A curva dos juros futuros ainda continua apontando divisão sobre o rumo do ciclo de alta da taxa Selic, apesar de o diretor de Política Econômica do Banco Central, Carlos Hamilton Araújo, ter admitido certo desconforto com a alta dos preços. Hamilton ponderou, no entanto, que a inflação encerrará 2014 dentro da meta.

No Brasil, destaque para a nota do setor externo do BC, que voltou a preocupar o mercado. O déficit em transações correntes foi de R$ 6,248 em março, sem que o rombo tivesse sido coberto pelos investimentos produtivos, em mais um sinal de deterioração das contas externas do País.

O dólar encerrou a semana em alta, com as tensões na Ucrânia gerando aversão a risco.
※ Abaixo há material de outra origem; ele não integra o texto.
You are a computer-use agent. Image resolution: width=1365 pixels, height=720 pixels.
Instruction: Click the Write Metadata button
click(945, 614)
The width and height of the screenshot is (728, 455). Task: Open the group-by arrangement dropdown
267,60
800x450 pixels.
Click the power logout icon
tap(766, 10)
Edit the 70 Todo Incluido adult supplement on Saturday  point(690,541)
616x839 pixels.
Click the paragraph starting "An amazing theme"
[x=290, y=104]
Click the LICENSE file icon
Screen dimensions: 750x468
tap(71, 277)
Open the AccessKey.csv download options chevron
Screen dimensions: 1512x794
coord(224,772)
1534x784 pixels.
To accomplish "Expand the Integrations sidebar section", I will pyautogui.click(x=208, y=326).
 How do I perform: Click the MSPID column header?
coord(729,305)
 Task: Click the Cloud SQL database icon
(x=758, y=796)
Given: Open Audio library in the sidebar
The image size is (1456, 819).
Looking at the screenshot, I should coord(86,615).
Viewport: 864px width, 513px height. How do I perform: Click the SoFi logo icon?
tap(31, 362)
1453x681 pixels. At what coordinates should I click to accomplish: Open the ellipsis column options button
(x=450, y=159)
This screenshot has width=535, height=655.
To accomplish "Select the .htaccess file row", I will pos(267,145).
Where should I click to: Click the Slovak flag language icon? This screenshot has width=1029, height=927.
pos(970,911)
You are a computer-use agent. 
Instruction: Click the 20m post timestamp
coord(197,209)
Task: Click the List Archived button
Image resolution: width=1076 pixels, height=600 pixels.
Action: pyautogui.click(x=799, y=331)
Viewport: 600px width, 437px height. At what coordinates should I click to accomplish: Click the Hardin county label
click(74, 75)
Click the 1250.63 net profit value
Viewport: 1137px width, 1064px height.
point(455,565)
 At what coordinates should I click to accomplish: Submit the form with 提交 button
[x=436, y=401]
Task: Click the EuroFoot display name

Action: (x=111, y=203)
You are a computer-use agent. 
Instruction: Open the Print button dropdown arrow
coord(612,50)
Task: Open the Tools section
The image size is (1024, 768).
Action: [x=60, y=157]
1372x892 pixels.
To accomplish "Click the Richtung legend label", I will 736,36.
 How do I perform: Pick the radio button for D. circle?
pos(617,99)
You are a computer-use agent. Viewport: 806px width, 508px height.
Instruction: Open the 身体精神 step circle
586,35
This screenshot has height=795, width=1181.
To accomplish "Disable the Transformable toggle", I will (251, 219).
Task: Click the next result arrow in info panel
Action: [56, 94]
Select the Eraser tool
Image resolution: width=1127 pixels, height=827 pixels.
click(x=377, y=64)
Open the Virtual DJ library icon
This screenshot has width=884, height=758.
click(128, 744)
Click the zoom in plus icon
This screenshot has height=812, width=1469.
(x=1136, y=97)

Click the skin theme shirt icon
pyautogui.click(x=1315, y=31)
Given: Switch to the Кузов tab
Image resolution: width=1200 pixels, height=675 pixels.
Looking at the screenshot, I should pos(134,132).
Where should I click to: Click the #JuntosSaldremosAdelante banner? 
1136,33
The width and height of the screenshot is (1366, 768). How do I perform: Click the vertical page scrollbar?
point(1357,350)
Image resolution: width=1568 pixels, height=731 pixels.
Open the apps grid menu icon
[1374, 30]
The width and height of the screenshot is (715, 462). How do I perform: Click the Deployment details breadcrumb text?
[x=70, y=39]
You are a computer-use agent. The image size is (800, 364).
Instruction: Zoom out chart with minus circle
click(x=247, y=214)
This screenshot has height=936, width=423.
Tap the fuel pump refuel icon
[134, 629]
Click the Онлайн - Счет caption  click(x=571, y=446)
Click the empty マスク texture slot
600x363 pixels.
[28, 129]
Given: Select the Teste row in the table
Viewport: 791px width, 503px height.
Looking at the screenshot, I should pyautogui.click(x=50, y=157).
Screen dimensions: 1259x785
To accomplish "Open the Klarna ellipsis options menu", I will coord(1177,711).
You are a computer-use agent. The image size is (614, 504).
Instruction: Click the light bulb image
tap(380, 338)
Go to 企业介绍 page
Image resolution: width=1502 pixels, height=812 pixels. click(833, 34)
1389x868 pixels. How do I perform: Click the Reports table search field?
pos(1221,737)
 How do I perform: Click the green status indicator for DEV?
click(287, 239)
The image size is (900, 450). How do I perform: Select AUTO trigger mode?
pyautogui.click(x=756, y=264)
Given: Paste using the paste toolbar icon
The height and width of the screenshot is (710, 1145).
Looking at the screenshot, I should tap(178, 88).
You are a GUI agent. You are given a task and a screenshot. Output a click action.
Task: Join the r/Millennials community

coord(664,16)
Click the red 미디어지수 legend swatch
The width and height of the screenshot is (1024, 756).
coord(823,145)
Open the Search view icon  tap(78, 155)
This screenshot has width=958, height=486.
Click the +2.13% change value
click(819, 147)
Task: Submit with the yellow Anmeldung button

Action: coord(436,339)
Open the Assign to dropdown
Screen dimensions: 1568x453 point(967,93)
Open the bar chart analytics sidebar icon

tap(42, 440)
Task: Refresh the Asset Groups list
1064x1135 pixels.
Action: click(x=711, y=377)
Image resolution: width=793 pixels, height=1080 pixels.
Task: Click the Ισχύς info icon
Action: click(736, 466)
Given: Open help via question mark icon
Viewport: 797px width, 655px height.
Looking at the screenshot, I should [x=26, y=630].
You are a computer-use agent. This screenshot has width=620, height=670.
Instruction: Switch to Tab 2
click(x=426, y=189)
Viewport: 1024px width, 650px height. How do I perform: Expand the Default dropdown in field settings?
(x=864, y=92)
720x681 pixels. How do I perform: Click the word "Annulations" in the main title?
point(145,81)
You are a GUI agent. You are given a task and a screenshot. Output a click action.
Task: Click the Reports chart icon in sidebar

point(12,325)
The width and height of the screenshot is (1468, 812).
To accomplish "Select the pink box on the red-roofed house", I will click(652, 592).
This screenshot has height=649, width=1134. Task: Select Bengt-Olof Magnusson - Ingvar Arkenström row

Na terça-feira tem início a reunião de política monetária do FED. Os investidores esperam que o banco central dos EUA anuncie mais uma redução de US$ 10 bilhões no programa de recompra de ativos.

Não há um prognóstico firme para a semana que se inicia, Para os próximos dias estão previstos balanços importantes, como o do Itaú e o do Santander, e os da BRF e Pão de Açúcar, todos na terça-feira. Desses números e das notícias na frente russa – vai depender o humor do mercado.

Por enquanto a recomendação é pela manutenção da estratégia de proteção da carteira frente à volatilidade.

Câmbio

Os analistas das instituições financeiras mantiveram a sua estimativa para a taxa de câmbio no fim do período de 2014 em R$2,45 por unidade da moeda norte-americana. Para 2015, a projeção para a taxa de cambio foi reduzida de R$2,51 para R$2,50 por dólar.

Balanço de pagamentos e IED

Os economistas dos bancos mantiveram a sua estimativa para o superávit da balança comercial brasileira (exportações menos importações) em 2014 em US$ 3,02 bilhões. Para 2015 a projeção foi mantida em US$ 10,0 bilhões.

A expectativa dos agentes do mercado financeiro para a entrada de IED – Investimentos Estrangeiros Diretos foi mantida em US$ 60,0 bilhões. Para 2015, a estimativa dos analistas dos bancos foi mantida em US$ 55,0 bilhões.

Preços administrados

No Brasil, o termo “preços administrados por contrato ou administrados”, refere-se aos preços que são insensíveis às condições de oferta e de demanda porque são estabelecidos por contrato ou por órgão público.

Os preços administrados estão divididos nos seguintes grupos: os que são regulados em nível federal – pelo próprio governo federal ou por agências reguladoras federais – e os que são determinados por governos estaduais ou municipais. Nos primeiro grupo, estão incluídos os preços de serviços telefônicos, derivados de petróleo (gasolina, gás de cozinha, óleo para motores), eletricidade e planos de saúde. Os preços controlados por governos subnacionais incluem a taxa de água e esgoto, o IPVA, o IPTU e a maioria das tarifas de transporte público, como ônibus municipais e serviços ferroviários.

Para 2014, a estimativa dos analistas dos bancos para os preços administrados foram elevadas de 4,70% para 4,75%. Para 2015 a projeção também foi elevada, só que de 6,00% para 6,03%.